═════ RECORDS FOR PROCESSING

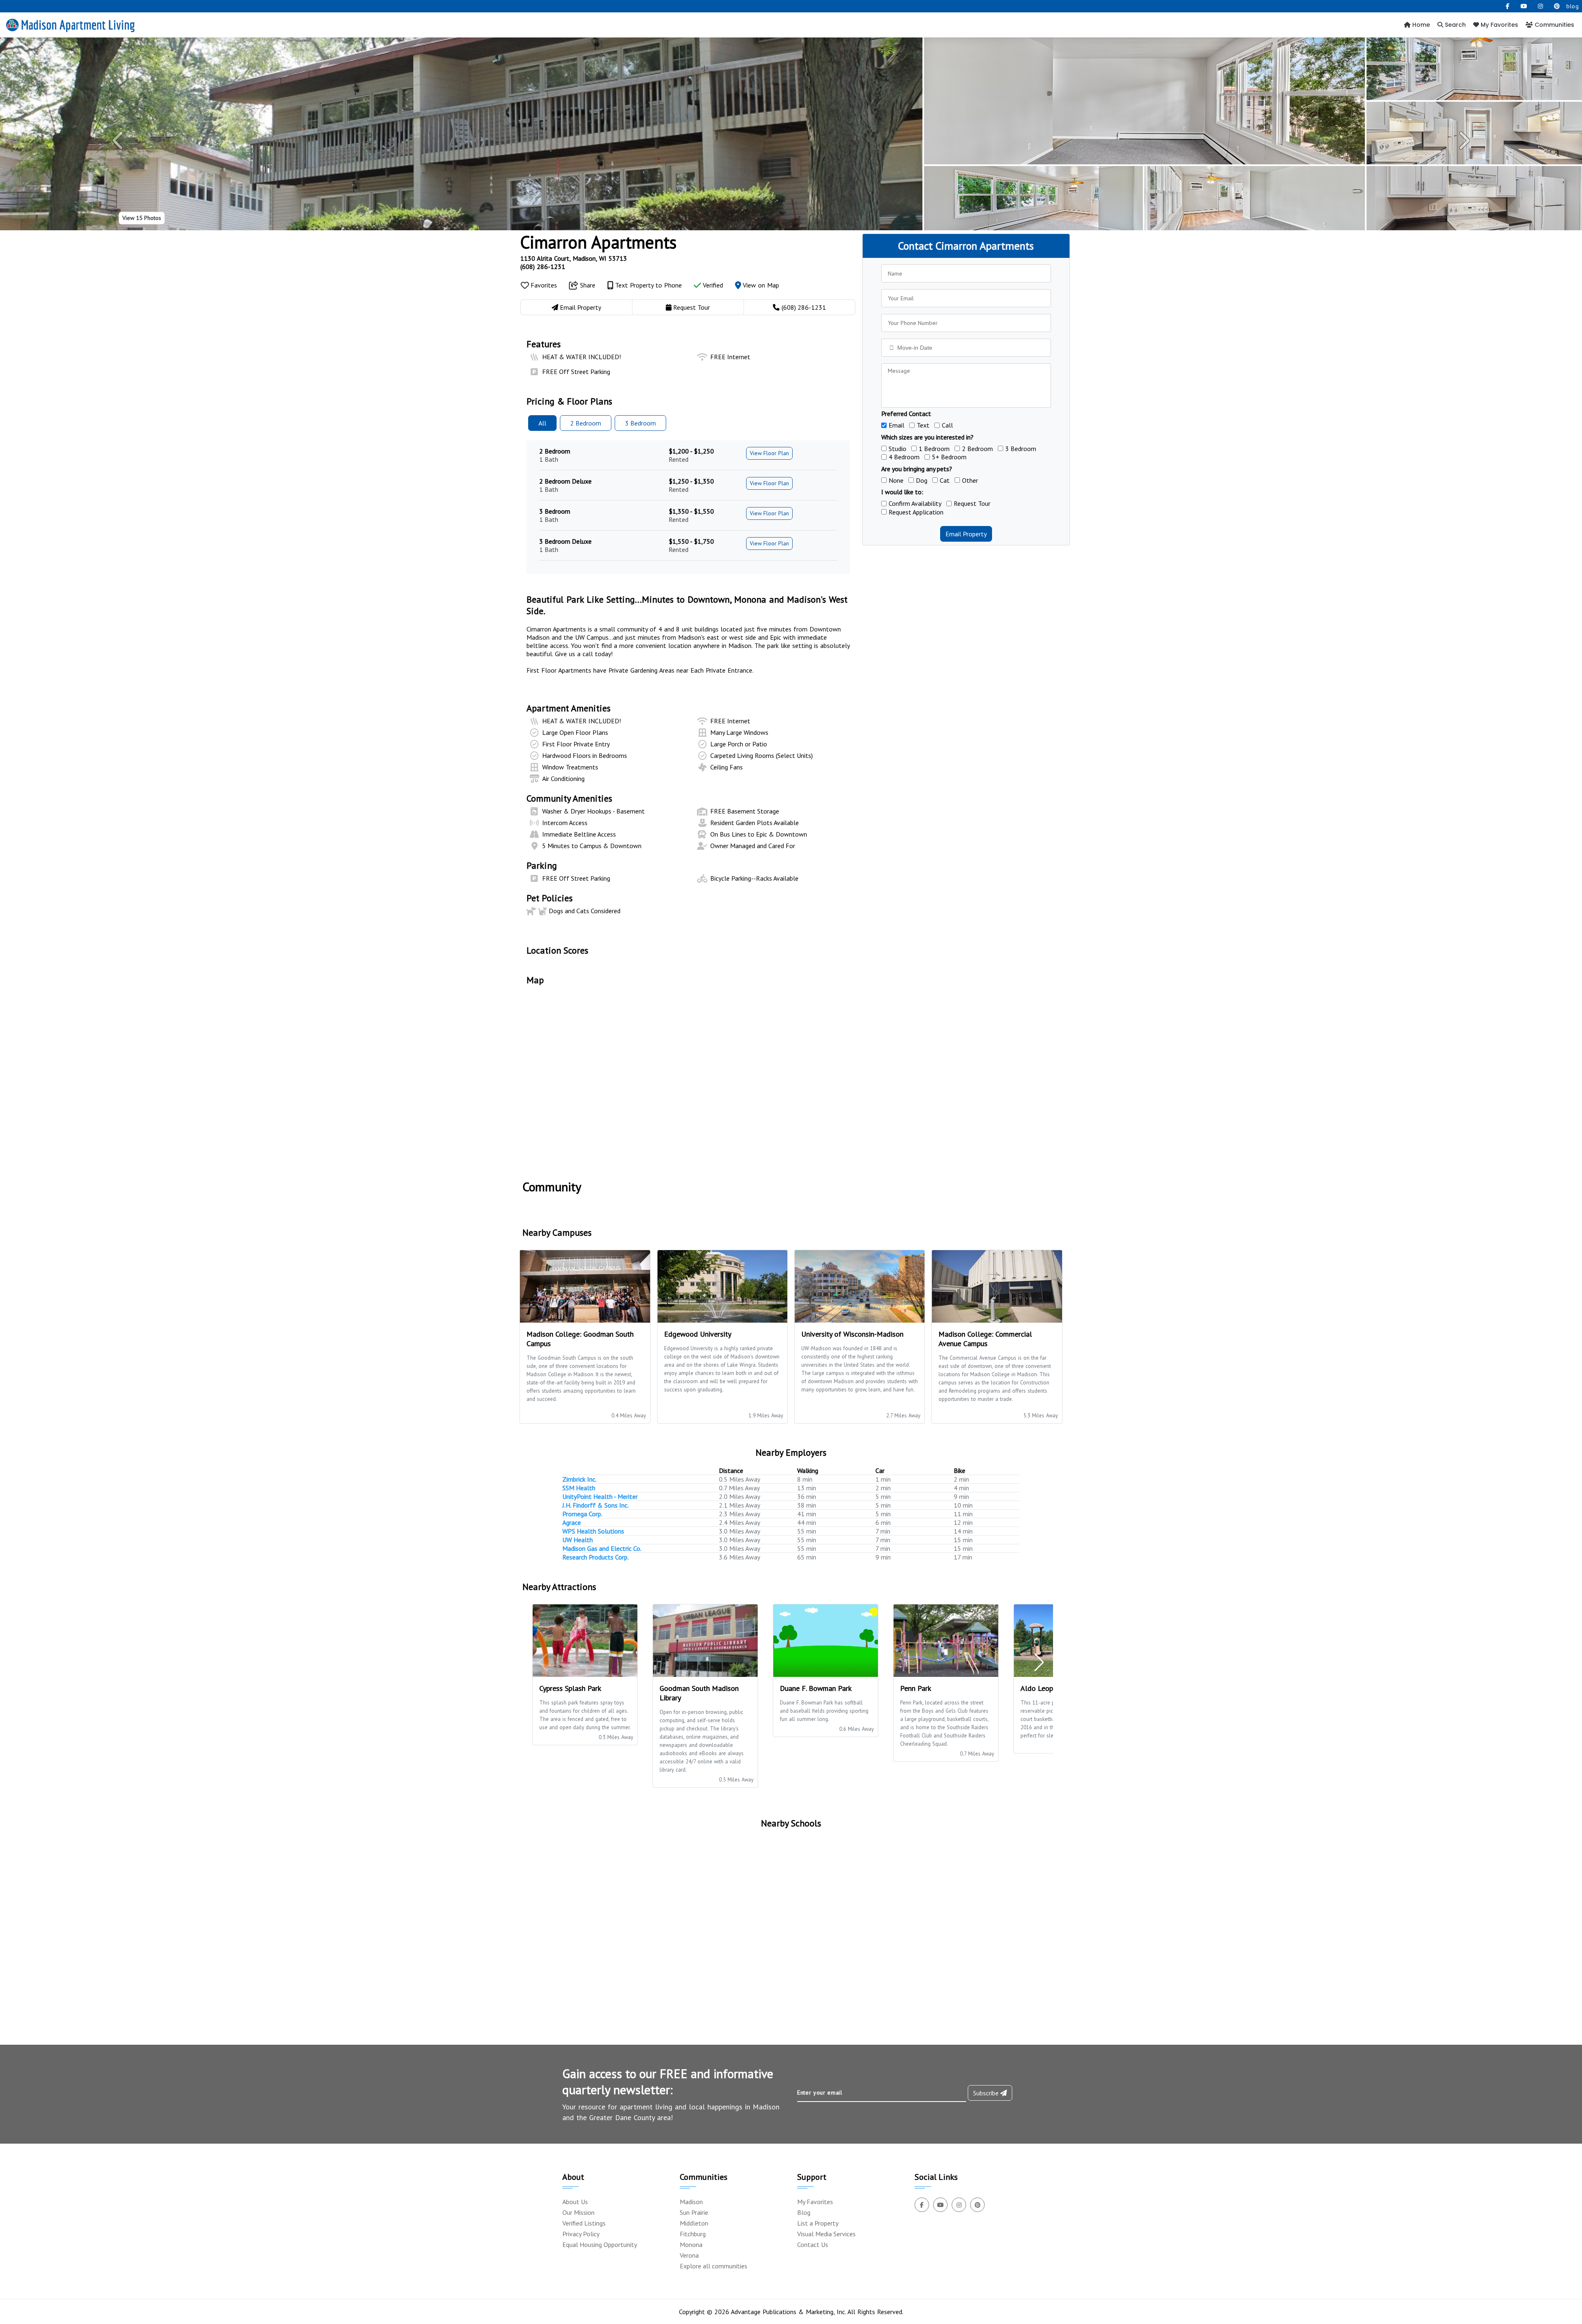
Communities (1553, 25)
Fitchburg (693, 2234)
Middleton (694, 2223)
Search (1454, 25)
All (542, 423)
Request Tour (972, 503)
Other (970, 480)
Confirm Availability (915, 503)
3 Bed (640, 423)
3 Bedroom (1020, 448)
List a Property (817, 2223)
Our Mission (578, 2212)
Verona (689, 2255)
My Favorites (1498, 25)
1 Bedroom (934, 448)
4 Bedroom (904, 457)
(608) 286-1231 (542, 266)
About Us (575, 2202)
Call (947, 425)
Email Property (966, 534)
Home (1420, 25)
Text (923, 425)
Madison (691, 2202)
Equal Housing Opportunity (599, 2244)
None (896, 480)
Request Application (916, 512)
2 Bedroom (977, 448)
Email (896, 425)
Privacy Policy (580, 2234)
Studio (897, 448)
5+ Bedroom (949, 457)
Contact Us (812, 2244)
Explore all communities (713, 2266)
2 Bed (585, 423)
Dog (921, 480)
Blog (803, 2212)
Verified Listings (584, 2223)
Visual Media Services (826, 2234)
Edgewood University (697, 1334)
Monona (691, 2244)
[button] (118, 140)
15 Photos (141, 218)
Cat (945, 480)
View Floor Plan (769, 453)
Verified (712, 285)
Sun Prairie (694, 2212)
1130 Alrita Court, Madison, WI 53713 (573, 258)
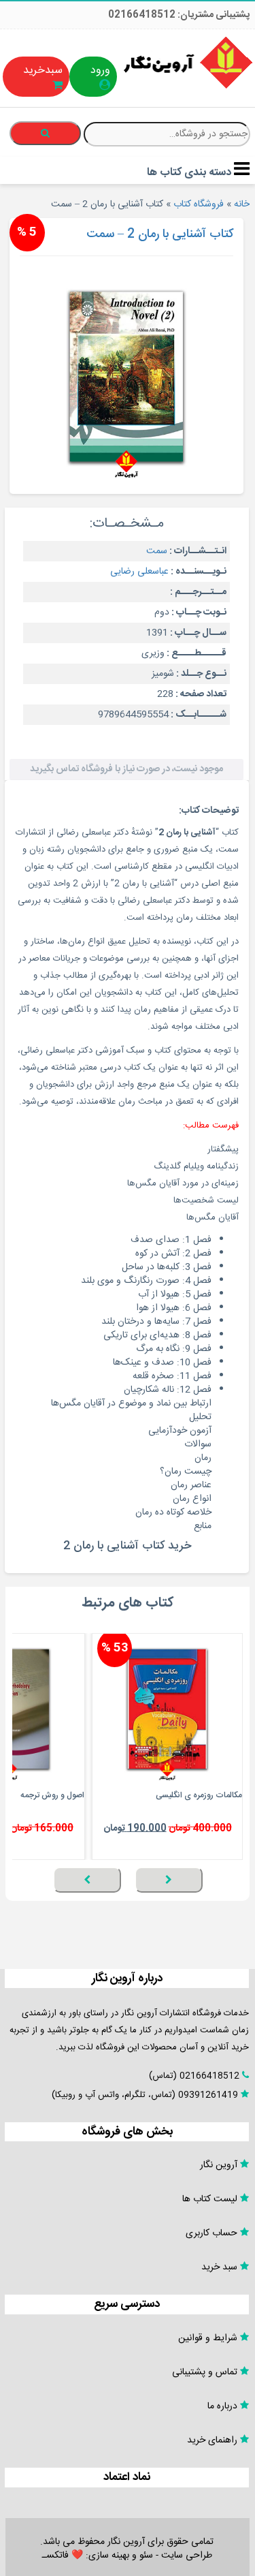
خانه (242, 204)
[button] (239, 1900)
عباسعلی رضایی (139, 571)
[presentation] (169, 1880)
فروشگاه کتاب (198, 204)
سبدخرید (43, 70)
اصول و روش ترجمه (52, 1795)
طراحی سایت (186, 2555)
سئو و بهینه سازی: (118, 2555)
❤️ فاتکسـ (62, 2555)
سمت (156, 551)
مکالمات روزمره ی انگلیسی (199, 1795)
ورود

══════════

*PROBLEM STATEMENT:*
Output every entry exactly, leaving out pictures.

*SOLUTION BELOW:*
Communities (1553, 25)
Fitchburg (693, 2234)
Middleton (694, 2223)
Search (1454, 25)
All (542, 423)
Request Tour (972, 503)
Other (970, 480)
Confirm Availability (915, 503)
3 Bed (640, 423)
3 Bedroom (1020, 448)
List a Property (817, 2223)
Our Mission (578, 2212)
Verona (689, 2255)
My Favorites (1498, 25)
1 Bedroom (934, 448)
4 Bedroom (904, 457)
(608) 286-1231 (542, 266)
About Us (575, 2202)
Call (947, 425)
Email Property (966, 534)
Home (1420, 25)
Text (923, 425)
Madison (691, 2202)
Equal Housing Opportunity (599, 2244)
None (896, 480)
Request Application (916, 512)
2 Bedroom (977, 448)
Email (896, 425)
Privacy Policy (580, 2234)
Studio (897, 448)
5+ Bedroom (949, 457)
Contact Us (812, 2244)
Explore all communities (713, 2266)
2 Bed (585, 423)
Dog (921, 480)
Blog (803, 2212)
Verified Listings (584, 2223)
Visual Media Services (826, 2234)
Edgewood University (697, 1334)
Monona (691, 2244)
[button] (118, 140)
15 Photos (141, 218)
Cat (945, 480)
View Floor Plan (769, 453)
Verified (712, 285)
Sun Prairie (694, 2212)
1130 Alrita Court, Madison, WI 53713 (573, 258)
خانه (242, 204)
[button] (239, 1900)
عباسعلی رضایی (139, 571)
[presentation] (169, 1880)
فروشگاه کتاب (198, 204)
سبدخرید (43, 70)
اصول و روش ترجمه (52, 1795)
طراحی سایت (186, 2555)
سئو و بهینه سازی: (118, 2555)
❤️ فاتکسـ (62, 2555)
سمت (156, 551)
مکالمات روزمره ی انگلیسی (199, 1795)
ورود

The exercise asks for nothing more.